If you’re an owner, you’ve probably heard about mortgage refinancing, but do you really understand what that means? A refinance involves breaking your existing mortgage contract in order to get a new mortgage.
Before refinancing your mortgage, it is better to calculate how much it will cost you, to avoid finding yourself with penalty fees and unexpected legal fees once you are already engaged in the process.
Although the initial cost may seem high, a number of reasons drives an owner to choose to refinance his mortgage. Let’s analyze some of the most common reasons:
To enjoy a better mortgage rate
If your initial mortgage rate is much higher than today’s rates, it may be helpful to refinance your mortgage to take advantage of the best rates available on the market. However, it is important to understand the penalties involved:
- If you have a variable rate, you will simply have to pay 3 months of interest.
- If you have a fixed rate, you will pay the higher amount between the three-month penalty and the IRD penalty.
As long as the penalties are not too high, and your new mortgage rate gives you substantial savings in the long run, refinancing to be a great strategy.

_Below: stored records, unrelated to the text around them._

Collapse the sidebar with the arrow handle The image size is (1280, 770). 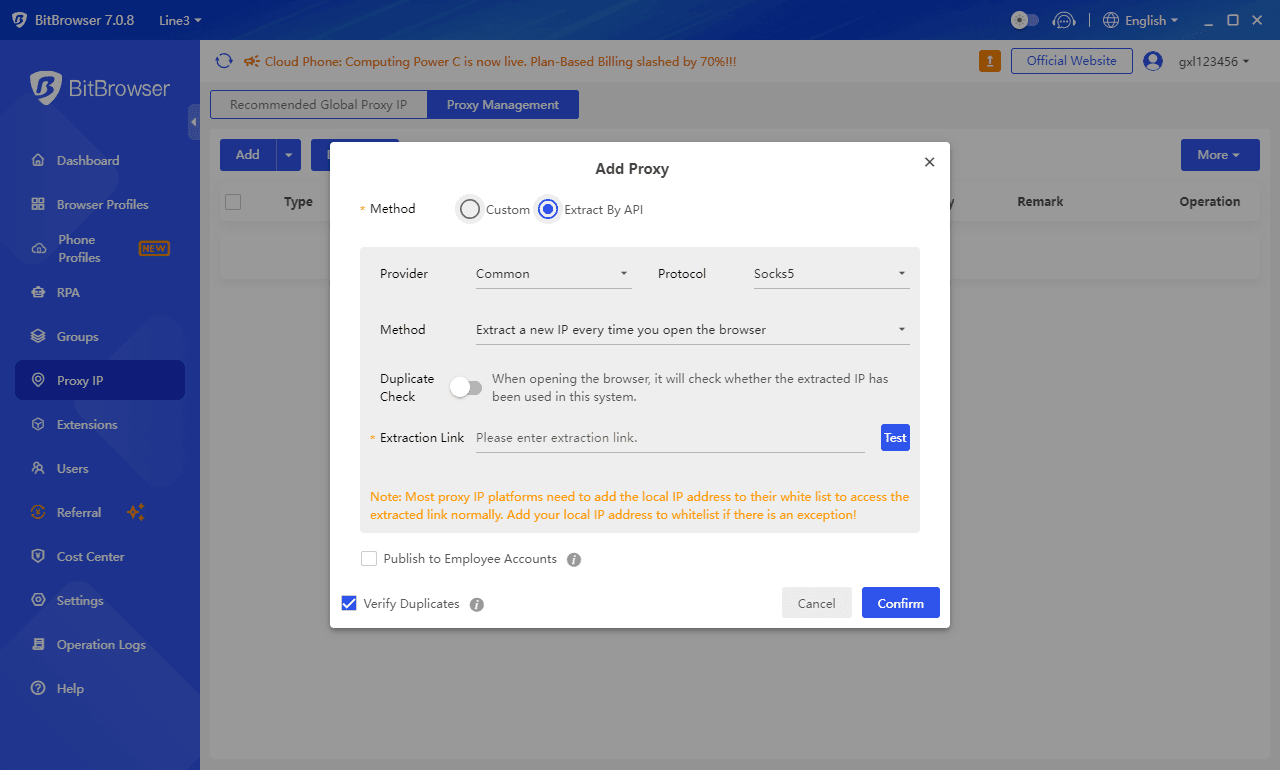pyautogui.click(x=194, y=122)
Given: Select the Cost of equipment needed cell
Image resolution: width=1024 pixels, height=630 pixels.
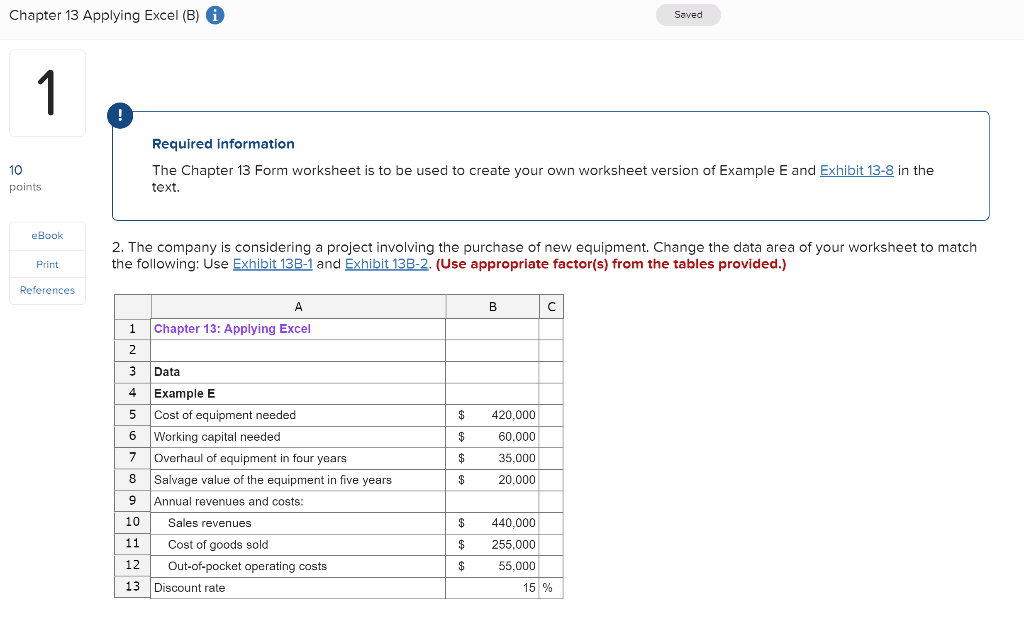Looking at the screenshot, I should click(222, 414).
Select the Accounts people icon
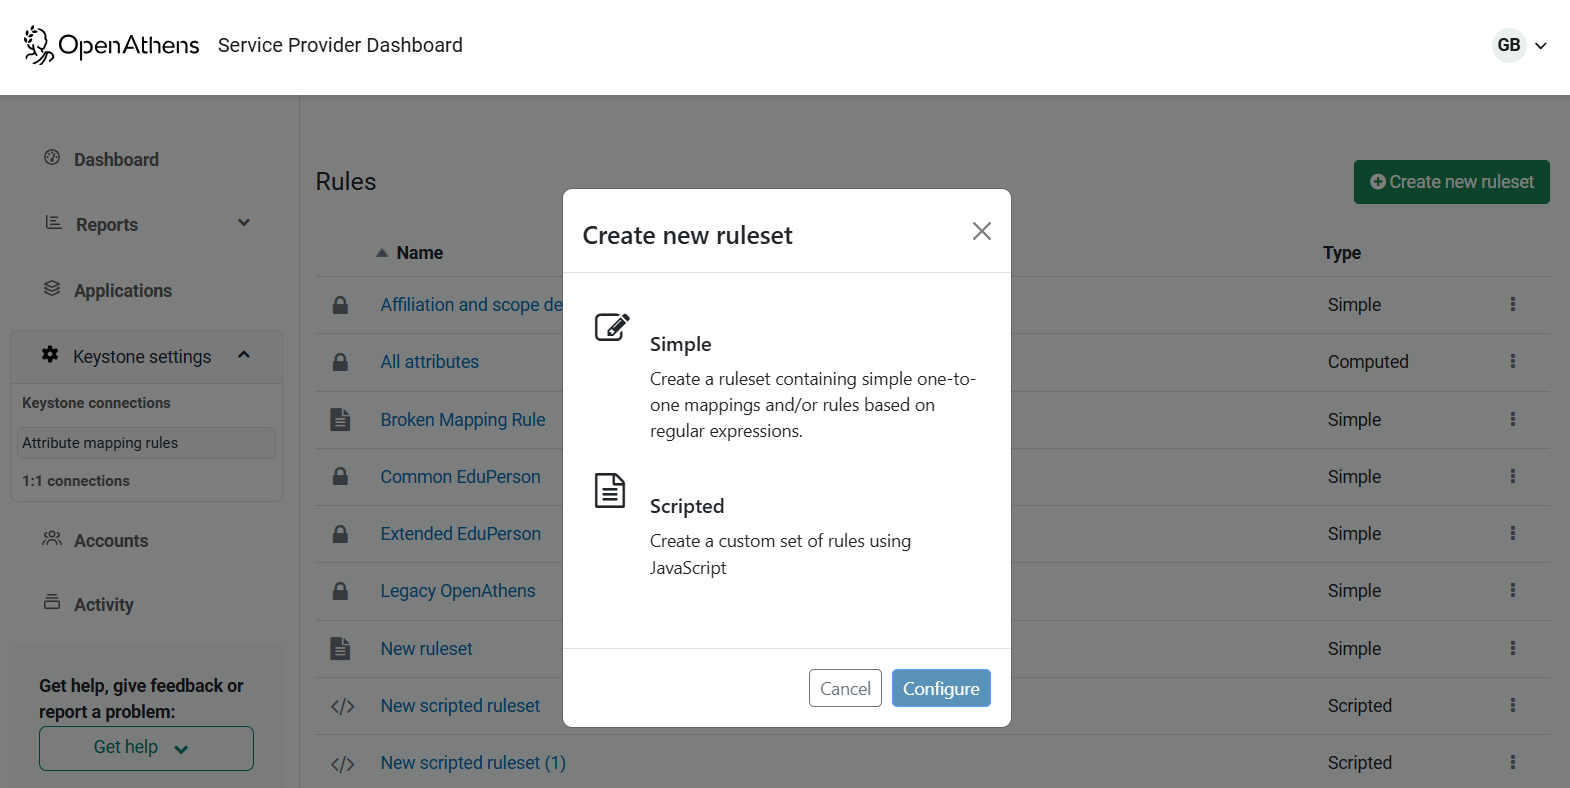 [x=51, y=540]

To enjoy the equity of your home
If you want to renovate your home, buy a second home, or you simply need liquidity and want to access some of the equity in your home, refinancing to take advantage of the money out of your home is a Another reason many homeowners choose to refinance their mortgage. You can borrow up to 80% of the value of your home (less what you owe), through refinancing. For example, if your property is valued at $ 400,000 and you still owe $ 250,000, you multiply the $ 400,000 by 0.80 and then subtract the $ 250,000 to get $ 70,000 – this is the amount of $ 400,000. money you can get from your home.
If you want to avoid having to pay a mortgage penalty, you can also access 65-80% of your capital through a Home Line of Credit (HELOC) instead.
To consolidate and repay the debt
Since mortgage rates are currently at historically low levels, the consolidation and repayment of high interest debt is another reason why many homeowners choose to refinance their mortgage. If you pay off a credit card or loan at a high interest rate, refinancing can help you consolidate all of the debt back into your home for a fraction of the interest rate. This option can help you reduce the amount of the monthly debt repayment.
To shorten or lengthen your amortization period
If you find yourself in a financial stalemate, refinancing can offer you some financial flexibility. If you have lost your job or become sick, refinancing your mortgage will allow you to extend the amortization period and lower your mortgage payments. On the other hand, if you want to pay off your mortgage faster, you can refinance your mortgage to increase the amount of your payments and shorten your amortization period – in addition, in this case, you may have access to certain privileges through the prepayment options outlined in your mortgage agreement.
To lock in your mortgage
Does the prospect of your variable rate suddenly start to hurt you? If you own a home with a variable rate and a tight budget, you might consider refinancing your mortgage to lock it into a fixed rate. This is a good idea, especially if you think that interest rates will increase in the near future, and that you do not have the budget to make a larger payment than the one you already make.